Stored items:
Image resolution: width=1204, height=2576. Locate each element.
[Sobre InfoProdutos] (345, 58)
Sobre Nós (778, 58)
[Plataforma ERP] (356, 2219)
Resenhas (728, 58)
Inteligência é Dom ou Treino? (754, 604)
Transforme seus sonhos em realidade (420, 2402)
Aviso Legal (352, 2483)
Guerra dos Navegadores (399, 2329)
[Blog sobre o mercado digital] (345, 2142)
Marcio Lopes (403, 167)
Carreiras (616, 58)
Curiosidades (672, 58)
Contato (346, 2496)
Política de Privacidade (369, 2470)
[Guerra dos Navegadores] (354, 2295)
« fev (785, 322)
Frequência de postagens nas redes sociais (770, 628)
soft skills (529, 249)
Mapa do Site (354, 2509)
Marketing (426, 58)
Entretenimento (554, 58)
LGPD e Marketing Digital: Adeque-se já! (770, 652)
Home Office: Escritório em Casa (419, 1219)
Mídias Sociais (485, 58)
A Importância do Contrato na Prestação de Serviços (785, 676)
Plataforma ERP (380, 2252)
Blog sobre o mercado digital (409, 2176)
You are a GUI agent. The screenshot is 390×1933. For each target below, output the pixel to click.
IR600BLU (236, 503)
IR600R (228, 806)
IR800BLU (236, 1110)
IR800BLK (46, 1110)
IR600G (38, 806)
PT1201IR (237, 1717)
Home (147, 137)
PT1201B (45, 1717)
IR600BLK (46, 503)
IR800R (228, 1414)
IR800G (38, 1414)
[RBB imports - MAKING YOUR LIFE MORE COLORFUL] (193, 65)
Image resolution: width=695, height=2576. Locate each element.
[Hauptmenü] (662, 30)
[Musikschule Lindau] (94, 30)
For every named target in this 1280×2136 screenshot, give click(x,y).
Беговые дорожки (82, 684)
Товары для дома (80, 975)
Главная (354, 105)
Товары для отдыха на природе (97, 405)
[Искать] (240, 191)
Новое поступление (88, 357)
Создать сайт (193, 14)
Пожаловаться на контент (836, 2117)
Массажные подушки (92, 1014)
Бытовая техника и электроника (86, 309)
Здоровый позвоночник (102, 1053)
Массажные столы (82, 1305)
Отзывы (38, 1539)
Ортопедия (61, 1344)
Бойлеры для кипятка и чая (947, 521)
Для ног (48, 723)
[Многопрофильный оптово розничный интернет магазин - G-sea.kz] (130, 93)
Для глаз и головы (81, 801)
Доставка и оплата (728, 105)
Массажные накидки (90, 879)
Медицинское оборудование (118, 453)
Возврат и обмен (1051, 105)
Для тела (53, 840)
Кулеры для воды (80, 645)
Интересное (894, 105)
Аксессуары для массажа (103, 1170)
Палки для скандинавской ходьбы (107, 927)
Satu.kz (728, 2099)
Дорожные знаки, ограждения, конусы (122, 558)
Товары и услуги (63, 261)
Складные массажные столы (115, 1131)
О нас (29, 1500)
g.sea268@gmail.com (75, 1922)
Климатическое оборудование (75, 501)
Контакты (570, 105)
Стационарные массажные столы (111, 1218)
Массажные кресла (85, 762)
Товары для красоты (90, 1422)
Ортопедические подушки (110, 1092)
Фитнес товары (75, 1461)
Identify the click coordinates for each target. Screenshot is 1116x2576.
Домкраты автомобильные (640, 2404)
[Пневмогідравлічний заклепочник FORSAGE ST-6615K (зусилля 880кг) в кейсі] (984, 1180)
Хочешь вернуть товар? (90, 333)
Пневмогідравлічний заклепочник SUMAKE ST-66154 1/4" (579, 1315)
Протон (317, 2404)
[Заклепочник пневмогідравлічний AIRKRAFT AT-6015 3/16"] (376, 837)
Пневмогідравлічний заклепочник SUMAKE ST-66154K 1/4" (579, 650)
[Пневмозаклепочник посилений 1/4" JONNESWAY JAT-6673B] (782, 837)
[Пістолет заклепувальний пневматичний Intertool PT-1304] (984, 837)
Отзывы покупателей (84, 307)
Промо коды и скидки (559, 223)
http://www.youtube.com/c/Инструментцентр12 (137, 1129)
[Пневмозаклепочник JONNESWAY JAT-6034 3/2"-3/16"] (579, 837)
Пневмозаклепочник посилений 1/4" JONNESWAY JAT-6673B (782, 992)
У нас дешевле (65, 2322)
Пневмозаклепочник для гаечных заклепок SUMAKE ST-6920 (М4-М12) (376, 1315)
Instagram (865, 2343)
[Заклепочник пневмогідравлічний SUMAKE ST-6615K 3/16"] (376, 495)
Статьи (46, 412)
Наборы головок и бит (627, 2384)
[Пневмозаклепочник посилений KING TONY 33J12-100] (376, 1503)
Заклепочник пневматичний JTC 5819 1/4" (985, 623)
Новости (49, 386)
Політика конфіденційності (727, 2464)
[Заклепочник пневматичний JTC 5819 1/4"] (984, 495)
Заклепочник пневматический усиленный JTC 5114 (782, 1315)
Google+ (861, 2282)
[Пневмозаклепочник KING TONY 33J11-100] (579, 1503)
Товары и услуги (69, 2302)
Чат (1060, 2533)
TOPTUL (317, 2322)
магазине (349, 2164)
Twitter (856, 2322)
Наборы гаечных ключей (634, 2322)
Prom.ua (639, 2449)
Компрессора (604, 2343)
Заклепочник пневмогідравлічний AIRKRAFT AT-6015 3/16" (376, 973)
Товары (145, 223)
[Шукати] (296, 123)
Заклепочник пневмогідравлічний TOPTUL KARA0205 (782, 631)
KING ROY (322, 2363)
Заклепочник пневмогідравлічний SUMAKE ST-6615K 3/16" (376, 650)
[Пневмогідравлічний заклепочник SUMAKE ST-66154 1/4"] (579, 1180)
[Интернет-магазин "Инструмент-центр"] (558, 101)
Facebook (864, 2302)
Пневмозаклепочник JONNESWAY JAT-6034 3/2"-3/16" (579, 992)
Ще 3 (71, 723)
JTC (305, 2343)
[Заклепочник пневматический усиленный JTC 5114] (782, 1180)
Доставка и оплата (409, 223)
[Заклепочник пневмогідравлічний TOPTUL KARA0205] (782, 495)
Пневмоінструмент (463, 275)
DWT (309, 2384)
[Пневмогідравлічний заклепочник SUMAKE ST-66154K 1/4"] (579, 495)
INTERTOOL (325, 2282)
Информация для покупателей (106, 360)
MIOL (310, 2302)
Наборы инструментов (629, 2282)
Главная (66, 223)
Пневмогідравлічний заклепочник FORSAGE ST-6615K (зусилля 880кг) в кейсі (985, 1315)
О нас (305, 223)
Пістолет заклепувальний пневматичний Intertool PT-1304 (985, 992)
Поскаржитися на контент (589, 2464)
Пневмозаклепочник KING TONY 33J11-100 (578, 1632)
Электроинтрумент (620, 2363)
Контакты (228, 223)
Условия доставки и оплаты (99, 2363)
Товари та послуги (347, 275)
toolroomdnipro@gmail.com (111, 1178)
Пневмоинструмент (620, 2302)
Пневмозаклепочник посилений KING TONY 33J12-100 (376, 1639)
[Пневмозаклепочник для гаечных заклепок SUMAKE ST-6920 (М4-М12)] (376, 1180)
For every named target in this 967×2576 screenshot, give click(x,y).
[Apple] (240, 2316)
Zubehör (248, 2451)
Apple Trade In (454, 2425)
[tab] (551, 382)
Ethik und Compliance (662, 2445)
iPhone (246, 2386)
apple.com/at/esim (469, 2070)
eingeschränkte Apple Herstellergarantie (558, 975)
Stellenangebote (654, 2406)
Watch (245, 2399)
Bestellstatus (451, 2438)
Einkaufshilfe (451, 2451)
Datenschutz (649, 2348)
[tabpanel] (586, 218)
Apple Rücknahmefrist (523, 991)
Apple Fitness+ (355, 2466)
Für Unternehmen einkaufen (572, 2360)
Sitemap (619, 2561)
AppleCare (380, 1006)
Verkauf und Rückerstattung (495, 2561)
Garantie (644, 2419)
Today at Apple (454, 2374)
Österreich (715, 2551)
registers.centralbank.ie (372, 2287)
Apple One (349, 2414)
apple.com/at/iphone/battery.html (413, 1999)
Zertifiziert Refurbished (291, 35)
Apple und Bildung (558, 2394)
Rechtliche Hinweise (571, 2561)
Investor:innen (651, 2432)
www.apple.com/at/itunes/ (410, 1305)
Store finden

# [Assignment]
Output, exactly and in full, the lines from the start of the entries above through the line that contains "[Искать] (240, 191)".

# [Exercise output]
Image resolution: width=1204, height=2576. Locate each element.
[Sobre InfoProdutos] (345, 58)
Sobre Nós (778, 58)
[Plataforma ERP] (356, 2219)
Resenhas (728, 58)
Inteligência é Dom ou Treino? (754, 604)
Transforme seus sonhos em realidade (420, 2402)
Aviso Legal (352, 2483)
Guerra dos Navegadores (399, 2329)
[Blog sobre o mercado digital] (345, 2142)
Marcio Lopes (403, 167)
Carreiras (616, 58)
Curiosidades (672, 58)
Contato (346, 2496)
Política de Privacidade (369, 2470)
[Guerra dos Navegadores] (354, 2295)
« fev (785, 322)
Frequência de postagens nas redes sociais (770, 628)
soft skills (529, 249)
Mapa do Site (354, 2509)
Marketing (426, 58)
Entretenimento (554, 58)
LGPD e Marketing Digital: Adeque-se já! (770, 652)
Home Office: Escritório em Casa (419, 1219)
Mídias Sociais (485, 58)
A Importância do Contrato na Prestação de Serviços (785, 676)
Plataforma ERP (380, 2252)
Blog sobre o mercado digital (409, 2176)
You are a GUI agent. The screenshot is 390×1933. For each target below, output the pixel to click.
IR600BLU (236, 503)
IR600R (228, 806)
IR800BLU (236, 1110)
IR800BLK (46, 1110)
IR600G (38, 806)
PT1201IR (237, 1717)
Home (147, 137)
PT1201B (45, 1717)
IR600BLK (46, 503)
IR800R (228, 1414)
IR800G (38, 1414)
[RBB imports - MAKING YOUR LIFE MORE COLORFUL] (193, 65)
Image resolution: width=695, height=2576. Locate each element.
[Hauptmenü] (662, 30)
[Musikschule Lindau] (94, 30)
For every named target in this 1280×2136 screenshot, give click(x,y).
Беговые дорожки (82, 684)
Товары для дома (80, 975)
Главная (354, 105)
Товары для отдыха на природе (97, 405)
[Искать] (240, 191)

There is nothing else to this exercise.